Micah Chappell, who submitted one of the proposals, told the group he wanted the IBC language to align with recent residential-code changes by keeping a 120-square-foot primary room while preserving a 70-square-foot threshold for defined sleeping units. "We're gonna look at a 120 square foot room and then don't look at other stuff," Micah said, describing an approach intended to avoid reintroducing broader minimums that could conflict with recent IRC changes.
David Neiman, author of the alternative proposal the group reviewed, argued the 70-square-foot figure is supported by the National Healthy Housing Standard and said market-driven designs and past Seattle practice make a 70-oriented approach defensible. "I'm justifying 70 based on... the National Healthy Housing Standard," Neiman said, urging the group to consider whether larger studio minimums can be justified when the market and modern designs often produce smaller, functional units.
Members focused on two interlocking technical questions: whether the code should treat "sleeping units" (a defined IBC term typically used for congregate or dormitory-style housing) differently from "dwelling units," and how net-versus-gross floor-area (the so-called "box" and "neck/panhandle" in diagrams) should be counted. Several participants warned that striking existing language that sets minimums for "other habitable rooms" could allow impractically small bedroom spaces unless the code retains a separate measure (for example, a 7-foot minimum dimension) or the 120 overall threshold.

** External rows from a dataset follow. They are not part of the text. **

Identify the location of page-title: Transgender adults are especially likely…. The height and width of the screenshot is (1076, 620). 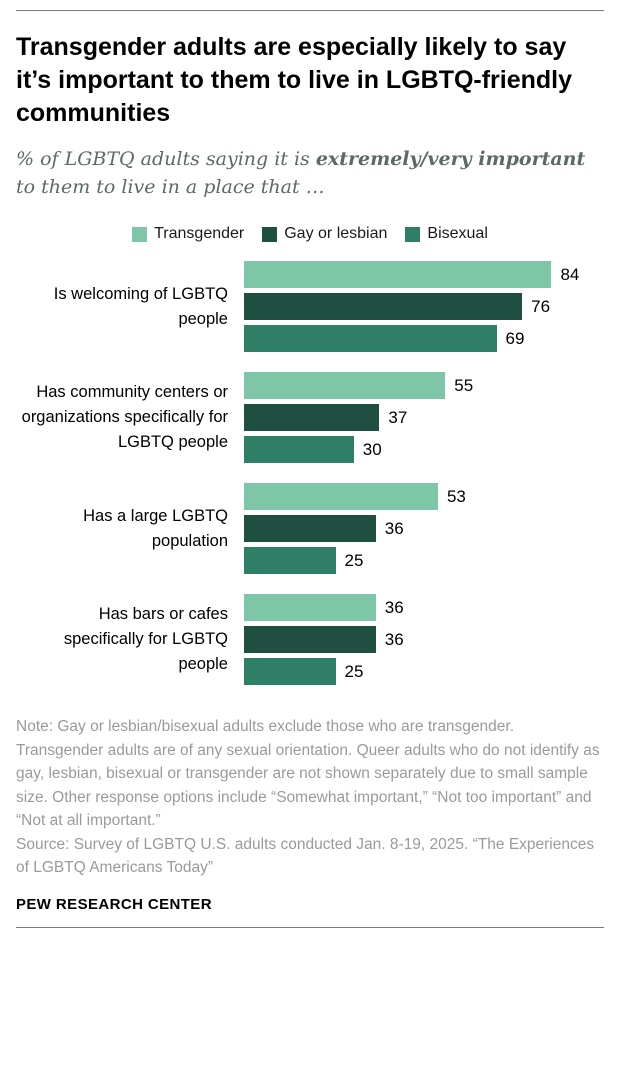
(294, 80).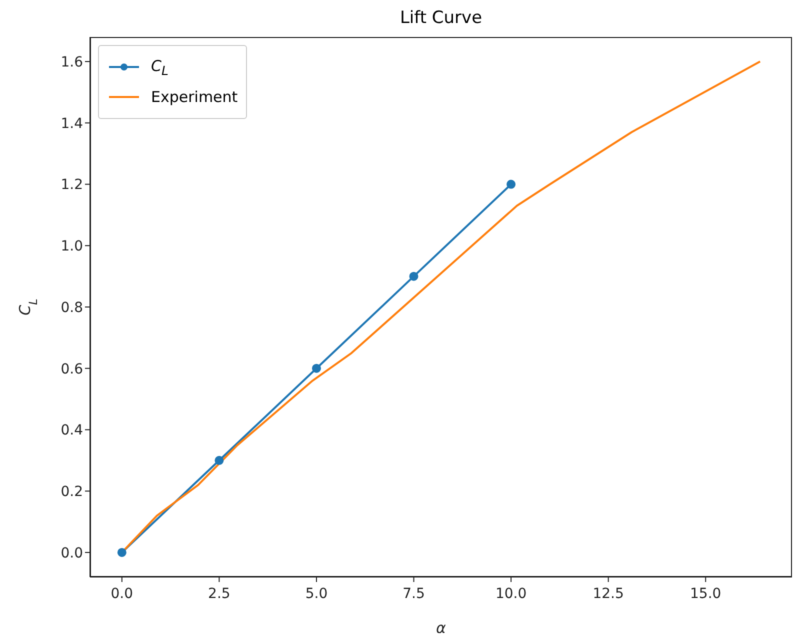 This screenshot has height=637, width=794. I want to click on y-tick-label: 1.0, so click(72, 246). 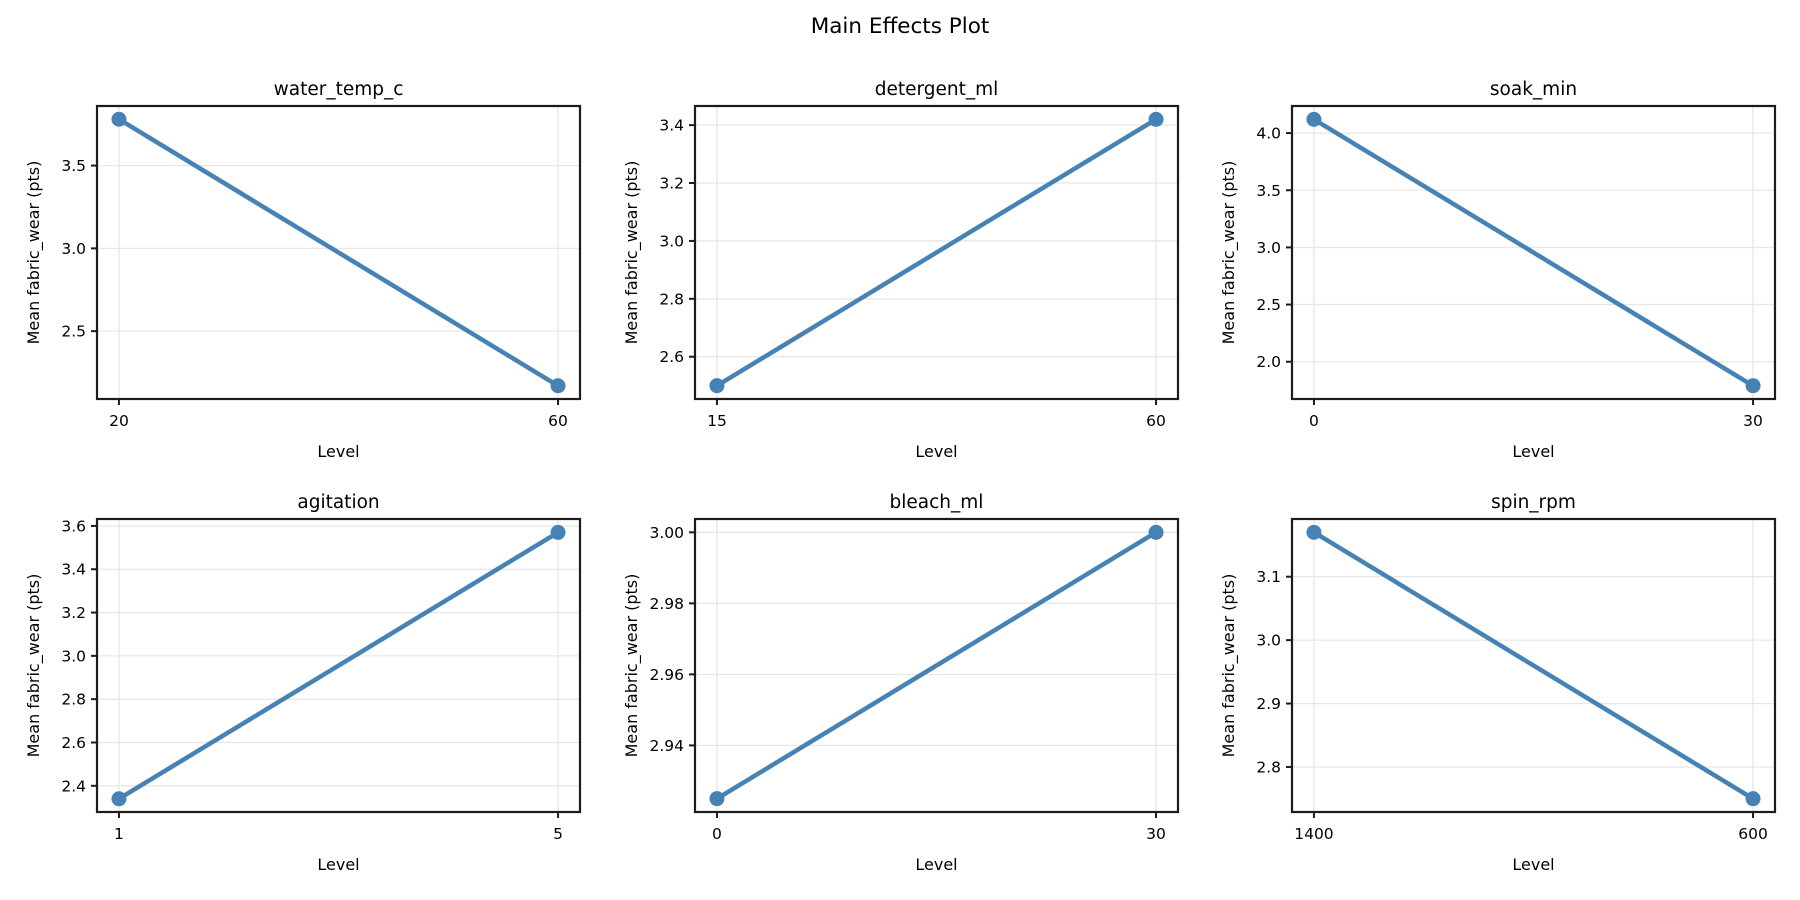 I want to click on y-tick-label: 2.94, so click(x=666, y=746).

Architects and design practitioners also flagged enforceability concerns. Members asked whether plug-in appliances would qualify as a permanent cooking facility, what built-ins should count against net floor area, and how jurisdictions will treat the small circulation "neck" area that often connects a studio living space to a corridor. "I can't find a definition anywhere for what a kitchen is," one attendee said, pointing to ambiguity that can change how the code applies in practice.
The group compared Washington proposals to the Seattle CDU (congregate dwelling unit) approach, but several members cautioned that Seattle operates under local amendments separate from the statewide IBC they are amending. Participants recommended the staff circulate diagrams and reconcile language before the next meeting so members can see how different counting conventions change the net habitable area.

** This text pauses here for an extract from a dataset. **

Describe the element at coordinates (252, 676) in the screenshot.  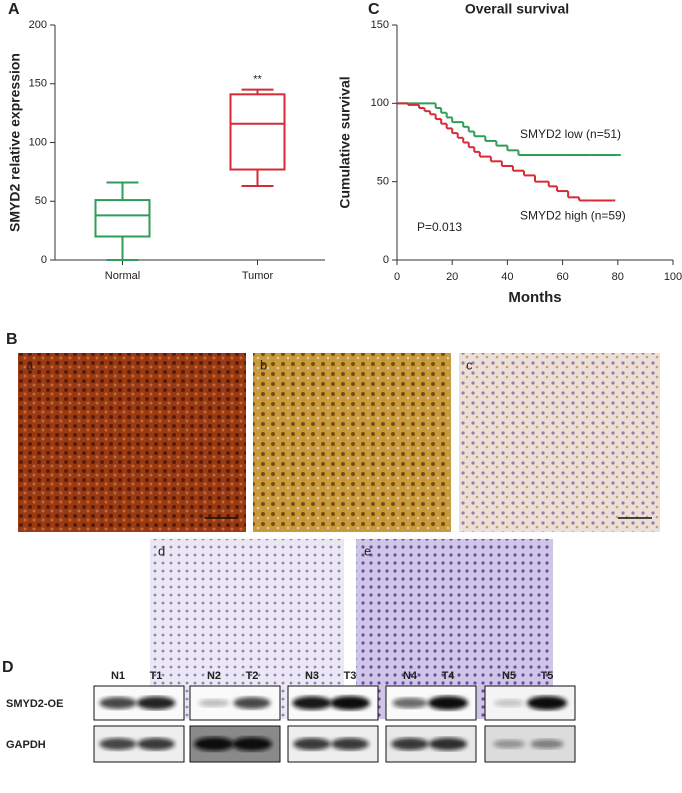
I see `lane-label: T2` at that location.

There were no formal motions or votes at the meeting. Members asked staff to exchange draft language and diagrams with interested members and return the item to a future agenda alongside emergency-shelter discussions. The meeting adjourned with staff and volunteers tasked to converge on draft text and visuals for clearer definition of counting rules, minimum dimensions, and the interaction between sleeping-unit and dwelling-unit requirements.